You'll need to create a Norton account, and also decide whether to participate in Norton's Community Watch, which automatically reports malware encounters to the company. It took us, using a home broadband connection, 12.5 minutes to go from a vulnerable machine to a protected one.
Happily, Norton no longer tries to get you to agree to auto-renew the subscription when it expires. The software does show how many days remain on your subscription, with a link to renew it, at the bottom of most screens.
Norton Security's open and inviting interface has yellow highlights, in keeping with Norton's branding, but the main page will have green highlights if you're well protected, red if you're not. You can't run the main window full-screen, but Norton Security's scanning screens can run full-size.

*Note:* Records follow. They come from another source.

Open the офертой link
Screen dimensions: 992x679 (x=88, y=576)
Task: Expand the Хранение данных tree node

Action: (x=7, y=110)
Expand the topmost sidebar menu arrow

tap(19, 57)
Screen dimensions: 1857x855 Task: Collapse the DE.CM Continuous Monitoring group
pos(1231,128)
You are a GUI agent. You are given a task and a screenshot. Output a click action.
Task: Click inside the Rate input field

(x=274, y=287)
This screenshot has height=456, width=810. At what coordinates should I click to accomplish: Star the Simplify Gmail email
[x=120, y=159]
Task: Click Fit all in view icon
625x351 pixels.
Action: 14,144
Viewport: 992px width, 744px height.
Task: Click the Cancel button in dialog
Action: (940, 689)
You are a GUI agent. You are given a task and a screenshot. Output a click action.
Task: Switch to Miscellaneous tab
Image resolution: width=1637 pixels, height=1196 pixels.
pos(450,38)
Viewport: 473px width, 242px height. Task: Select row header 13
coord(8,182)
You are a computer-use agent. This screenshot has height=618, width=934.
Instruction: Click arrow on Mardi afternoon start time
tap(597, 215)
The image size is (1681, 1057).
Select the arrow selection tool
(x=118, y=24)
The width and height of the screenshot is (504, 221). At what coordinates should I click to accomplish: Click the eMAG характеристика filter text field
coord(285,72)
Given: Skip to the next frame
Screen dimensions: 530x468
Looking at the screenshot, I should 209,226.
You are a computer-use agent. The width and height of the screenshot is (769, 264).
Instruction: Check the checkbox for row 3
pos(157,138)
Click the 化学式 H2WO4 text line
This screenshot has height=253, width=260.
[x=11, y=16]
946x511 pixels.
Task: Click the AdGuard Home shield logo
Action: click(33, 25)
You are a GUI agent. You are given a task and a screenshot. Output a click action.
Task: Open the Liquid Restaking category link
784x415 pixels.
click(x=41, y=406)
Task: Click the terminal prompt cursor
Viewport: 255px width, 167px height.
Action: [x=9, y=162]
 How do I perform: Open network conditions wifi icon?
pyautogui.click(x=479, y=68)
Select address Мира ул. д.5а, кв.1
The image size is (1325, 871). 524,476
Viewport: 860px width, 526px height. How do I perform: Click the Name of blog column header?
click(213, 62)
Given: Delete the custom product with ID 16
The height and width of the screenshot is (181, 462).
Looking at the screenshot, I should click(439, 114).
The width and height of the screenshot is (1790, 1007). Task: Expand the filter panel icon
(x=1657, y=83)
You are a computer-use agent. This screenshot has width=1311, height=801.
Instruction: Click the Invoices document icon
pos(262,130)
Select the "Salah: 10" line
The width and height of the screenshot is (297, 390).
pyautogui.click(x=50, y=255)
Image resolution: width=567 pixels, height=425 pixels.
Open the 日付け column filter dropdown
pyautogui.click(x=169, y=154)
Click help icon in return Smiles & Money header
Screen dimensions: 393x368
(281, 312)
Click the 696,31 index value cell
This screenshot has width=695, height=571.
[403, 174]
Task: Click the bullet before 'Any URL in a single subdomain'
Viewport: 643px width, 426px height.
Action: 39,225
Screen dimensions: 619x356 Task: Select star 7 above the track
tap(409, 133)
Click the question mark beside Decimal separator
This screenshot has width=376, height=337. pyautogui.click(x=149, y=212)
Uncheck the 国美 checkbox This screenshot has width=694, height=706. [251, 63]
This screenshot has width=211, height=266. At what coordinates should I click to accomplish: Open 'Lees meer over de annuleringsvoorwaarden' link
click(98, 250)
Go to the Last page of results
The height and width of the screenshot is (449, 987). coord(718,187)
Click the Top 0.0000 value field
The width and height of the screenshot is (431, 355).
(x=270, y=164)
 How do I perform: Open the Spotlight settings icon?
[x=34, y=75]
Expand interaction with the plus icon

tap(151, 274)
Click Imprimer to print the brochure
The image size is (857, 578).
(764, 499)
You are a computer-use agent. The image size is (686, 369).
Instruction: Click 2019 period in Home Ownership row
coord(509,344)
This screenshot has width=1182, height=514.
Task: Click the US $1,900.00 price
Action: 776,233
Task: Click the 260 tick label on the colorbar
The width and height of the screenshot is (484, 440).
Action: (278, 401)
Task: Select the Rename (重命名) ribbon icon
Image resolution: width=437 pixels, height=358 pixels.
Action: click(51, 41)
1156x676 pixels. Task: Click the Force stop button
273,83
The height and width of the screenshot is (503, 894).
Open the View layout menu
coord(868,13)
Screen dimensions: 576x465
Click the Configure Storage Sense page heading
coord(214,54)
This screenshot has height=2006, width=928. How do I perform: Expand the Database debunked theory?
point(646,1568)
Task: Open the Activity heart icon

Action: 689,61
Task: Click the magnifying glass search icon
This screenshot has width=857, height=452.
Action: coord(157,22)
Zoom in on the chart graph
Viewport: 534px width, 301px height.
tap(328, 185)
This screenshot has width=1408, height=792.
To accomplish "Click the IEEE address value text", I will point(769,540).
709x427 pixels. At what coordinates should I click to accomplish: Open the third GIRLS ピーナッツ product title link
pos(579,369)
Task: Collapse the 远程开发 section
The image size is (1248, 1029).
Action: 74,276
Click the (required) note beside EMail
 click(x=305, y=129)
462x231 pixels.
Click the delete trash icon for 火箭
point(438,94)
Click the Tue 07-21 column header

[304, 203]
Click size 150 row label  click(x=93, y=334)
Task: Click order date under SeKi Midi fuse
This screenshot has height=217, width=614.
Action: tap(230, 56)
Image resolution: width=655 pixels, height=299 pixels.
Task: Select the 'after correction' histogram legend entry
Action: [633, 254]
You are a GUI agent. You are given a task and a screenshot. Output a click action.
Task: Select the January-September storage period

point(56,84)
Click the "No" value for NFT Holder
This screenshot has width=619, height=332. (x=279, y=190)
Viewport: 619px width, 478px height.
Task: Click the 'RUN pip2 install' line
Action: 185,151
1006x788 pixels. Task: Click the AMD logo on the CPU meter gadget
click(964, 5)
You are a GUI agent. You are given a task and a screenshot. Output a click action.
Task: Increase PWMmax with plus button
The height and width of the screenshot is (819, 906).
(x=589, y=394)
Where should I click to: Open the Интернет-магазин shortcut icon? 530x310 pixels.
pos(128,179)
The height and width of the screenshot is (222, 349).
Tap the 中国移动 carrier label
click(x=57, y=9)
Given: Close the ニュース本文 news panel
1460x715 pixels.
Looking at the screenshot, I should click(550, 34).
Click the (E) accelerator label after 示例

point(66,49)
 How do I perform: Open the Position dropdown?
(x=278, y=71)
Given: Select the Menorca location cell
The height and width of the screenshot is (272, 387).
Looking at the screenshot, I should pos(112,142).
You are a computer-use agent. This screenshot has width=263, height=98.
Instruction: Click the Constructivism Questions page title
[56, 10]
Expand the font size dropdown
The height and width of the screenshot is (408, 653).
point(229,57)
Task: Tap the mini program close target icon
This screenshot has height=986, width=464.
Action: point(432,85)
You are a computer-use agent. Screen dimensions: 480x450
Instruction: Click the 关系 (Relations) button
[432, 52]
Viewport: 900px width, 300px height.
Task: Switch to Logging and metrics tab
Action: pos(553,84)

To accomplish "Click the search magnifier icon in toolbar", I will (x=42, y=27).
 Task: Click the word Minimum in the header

Across the bottom of the main window are large boxes for Security, Identity, Performance and More Norton, each marked "Protected" or "At Risk." Security is the default category and shows when your last scan took place and when the software was last updated. There are smaller icons for Run Scans, LiveUpdate, History and Advanced. The latter lets you select specific defenses to be used.
The Identity section links to the program's Safe Web, Antiphishing and Identity Safe features, as well as an opportunity to install Norton's Internet Explorer Toolbar. This screen also contains Identity Safe, ID Settings, Statistics and a Password Generator, which lets Norton Security create secure passwords, but isn't integrated into the Password manager.
Performance shows you when the last optimization and cleanup were done, and has options for defragmenting the hard drive, cleaning up the files and getting the system to start up quicker. Have a question about Norton's features and techniques? Hover your mouse's pointer over an item and a definition pops up.
For a relatively bargain price. Norton Security Deluxe delivers some of the most advanced techniques for identifying and eliminating today's (and hopefully tomorrow's) worst online attacks. It neutralized all threats thrown at it, even if it was fooled by a few false positives and noticeably slowed our test system during scans.
However, the package does without several creature comforts found in other mid-priced antivirus products, such as a file shredder, a secure browser or parental controls. Paying an extra $10 for the Norton Security Premium package gains you only the last feature, plus backup software and online storage, two features that aren't directly related to computer protection.
Norton Security Deluxe is ideal for individuals or couples who want flawless, no-frills protection for up to five devices on several platforms. But customers who have small children or seek more features might want to look elsewhere.